_WRITTEN REQUEST_
Turn the data, starting at the first line and ending at the line containing "The width and height of the screenshot is (960, 752).", into a numbered list with blank lines dropped. Leave the pictures out of your answer.

Extracted data entries
•••

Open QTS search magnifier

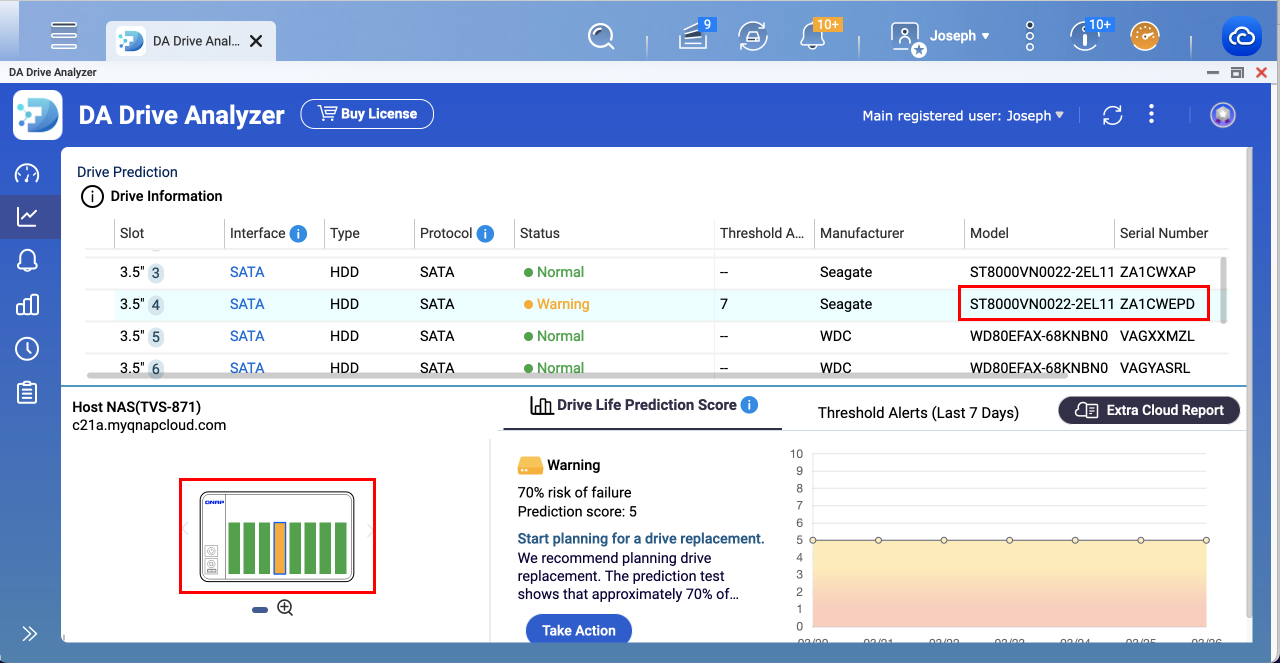pyautogui.click(x=601, y=35)
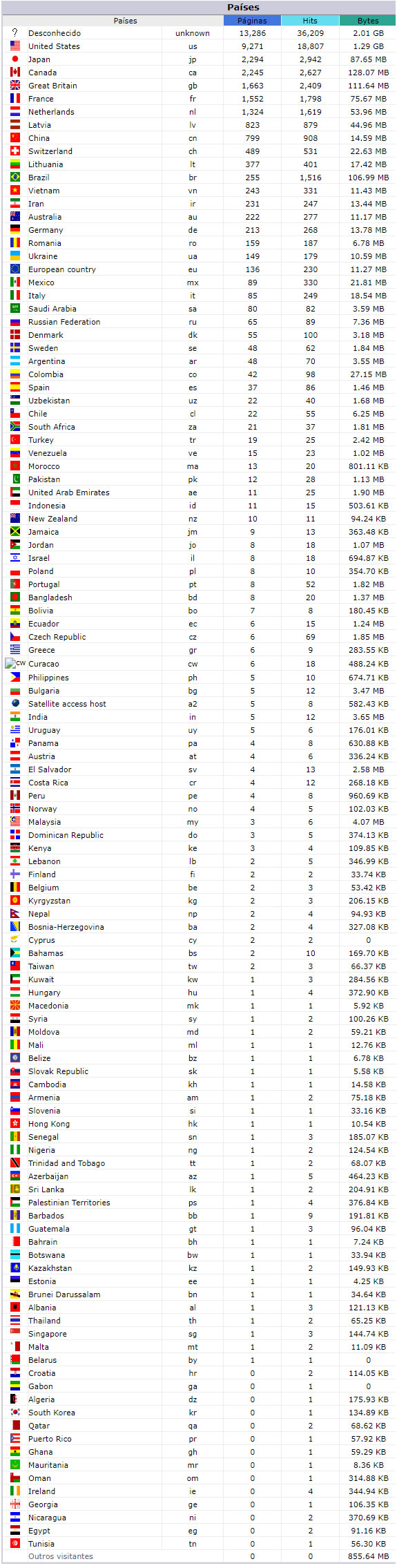Click the South Korea flag icon
The image size is (397, 1568).
pyautogui.click(x=15, y=1412)
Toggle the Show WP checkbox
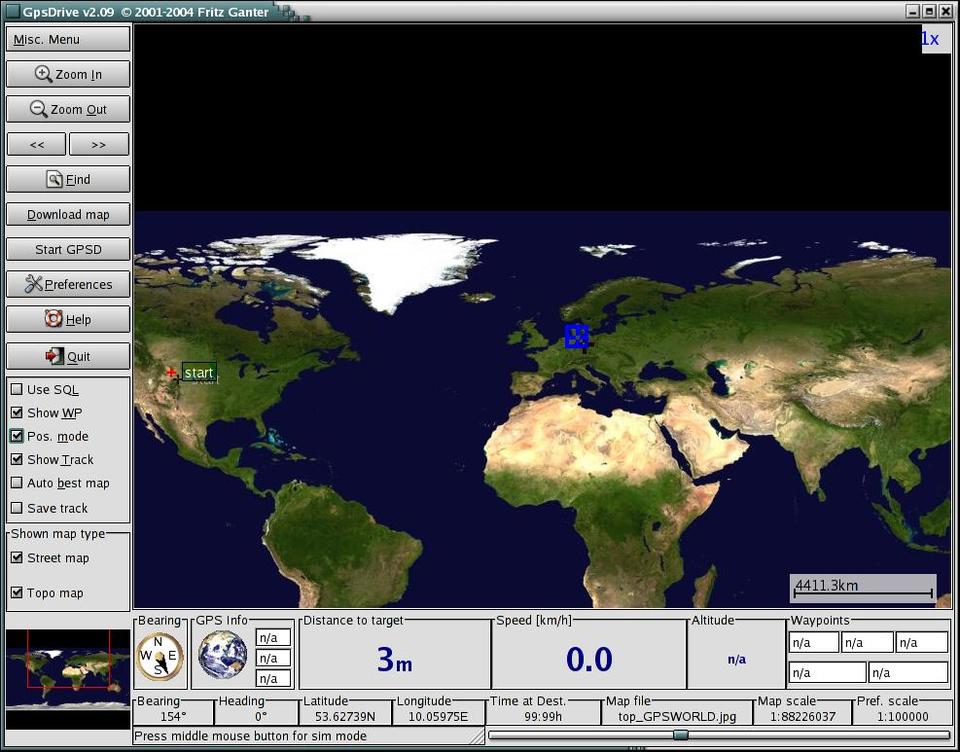The width and height of the screenshot is (960, 752). pos(17,413)
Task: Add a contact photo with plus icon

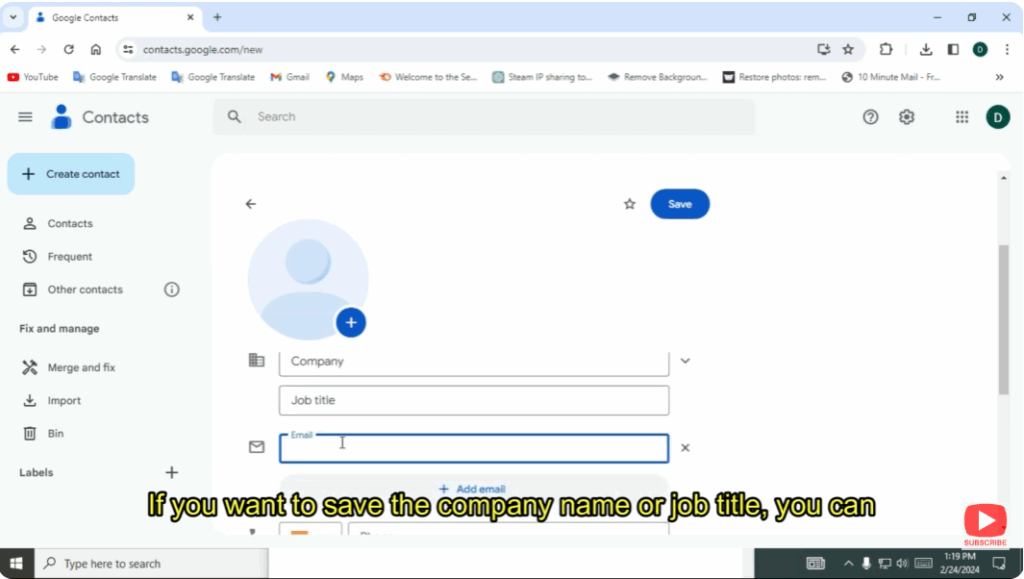Action: pos(351,323)
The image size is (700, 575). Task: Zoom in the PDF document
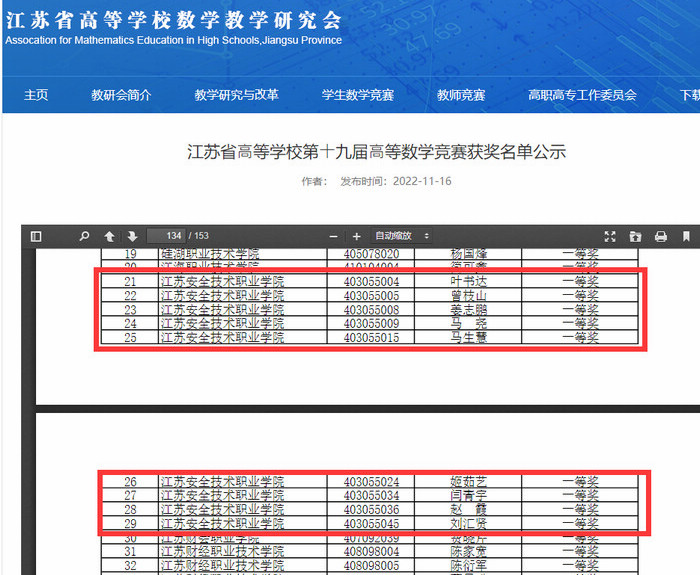click(356, 236)
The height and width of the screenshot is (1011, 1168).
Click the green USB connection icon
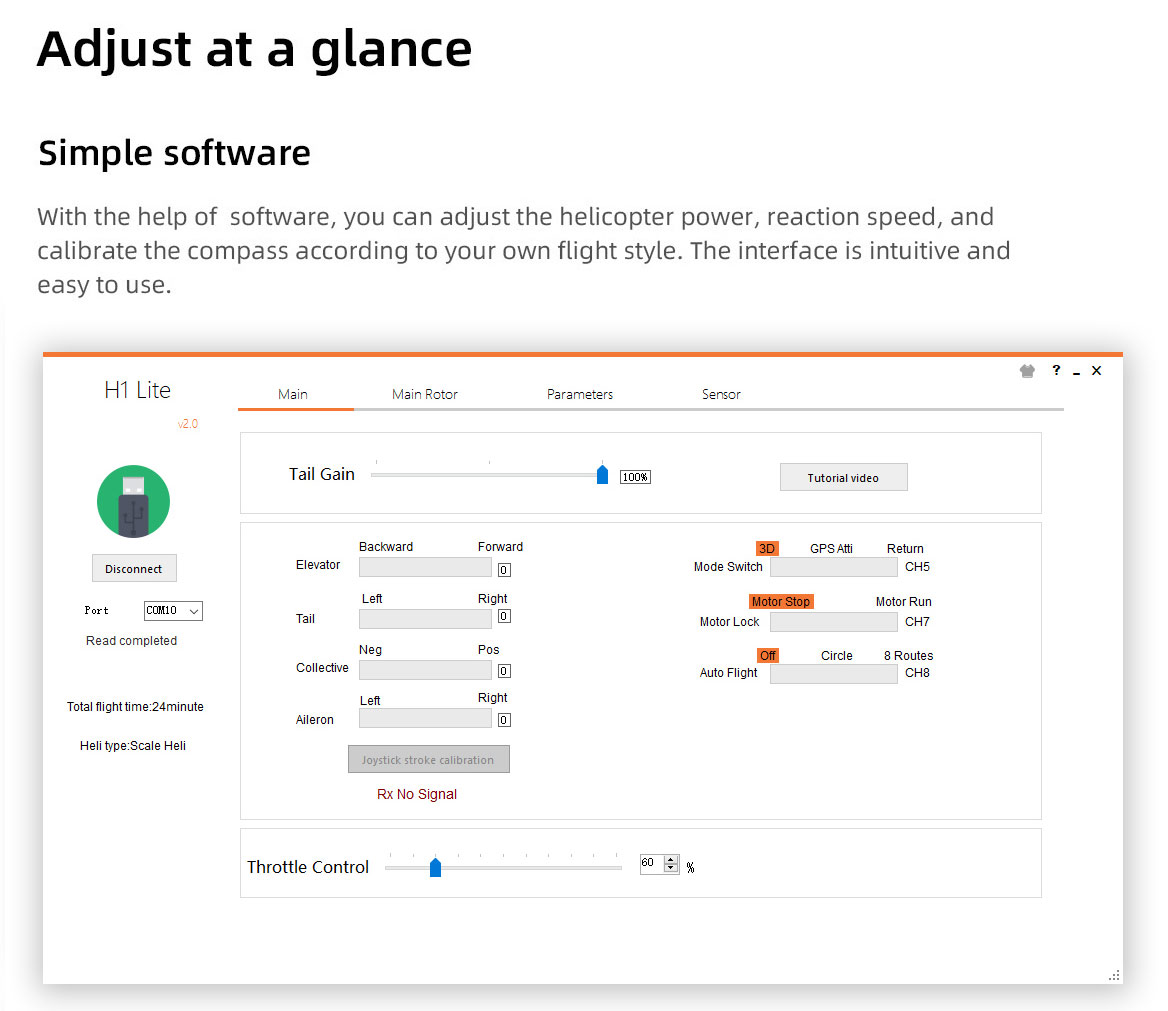coord(133,502)
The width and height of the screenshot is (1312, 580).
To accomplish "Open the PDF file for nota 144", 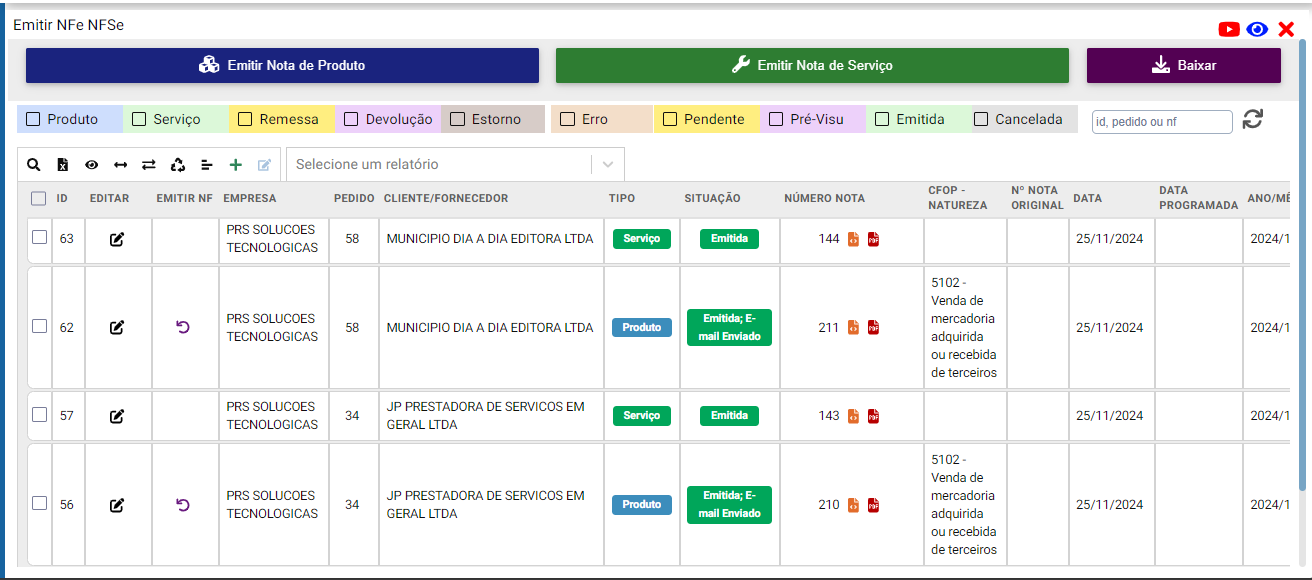I will click(x=873, y=239).
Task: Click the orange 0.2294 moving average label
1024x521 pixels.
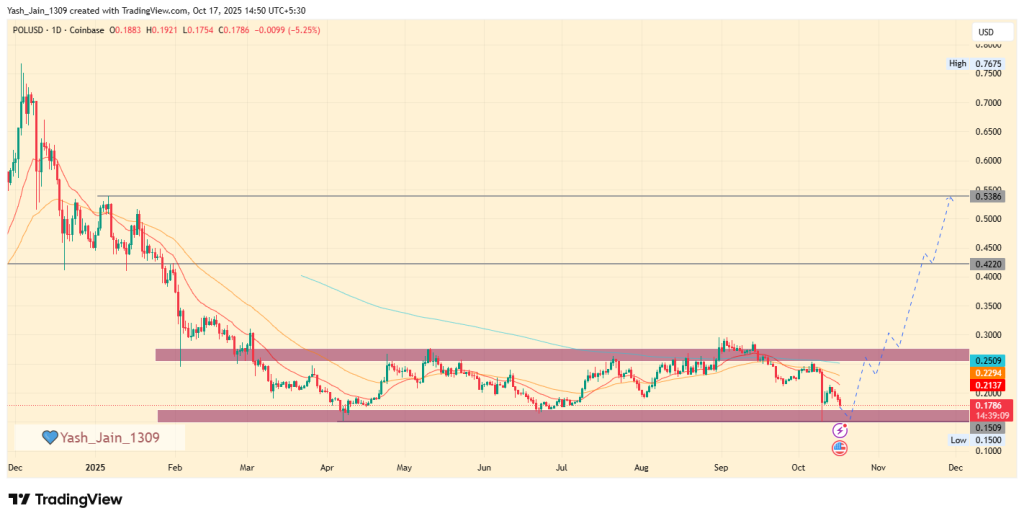Action: [x=986, y=372]

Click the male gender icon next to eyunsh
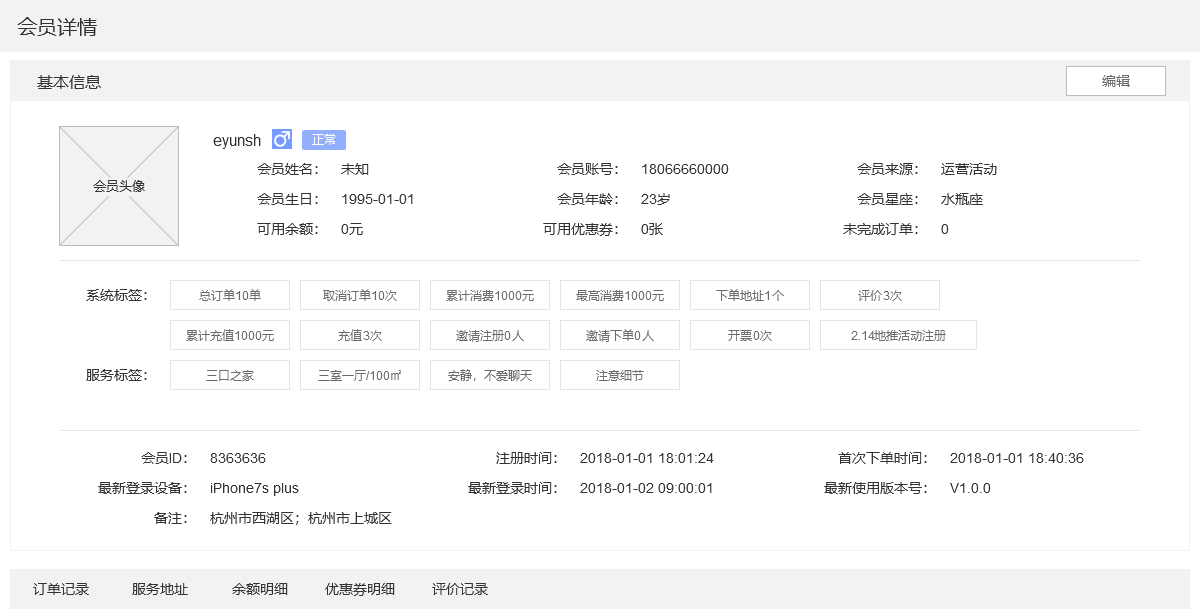(x=282, y=140)
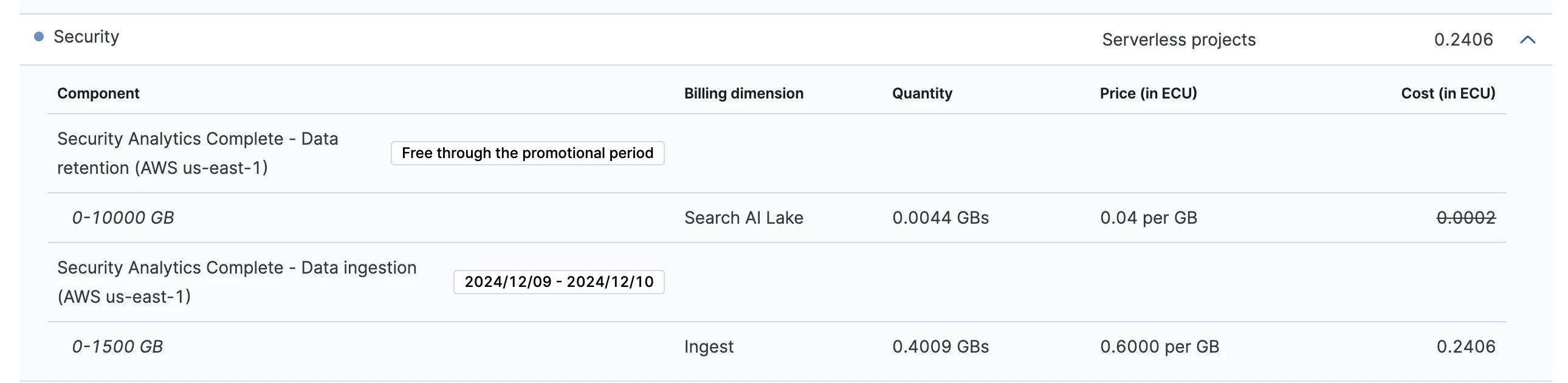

•••

_TASK ANSWER_
1. Open QTS search magnifier
2. pyautogui.click(x=601, y=35)
3. Click the South Korea flag icon
4. The image size is (397, 1568).
5. pyautogui.click(x=15, y=1412)
6. Toggle the Show WP checkbox
7. The width and height of the screenshot is (960, 752). pos(17,413)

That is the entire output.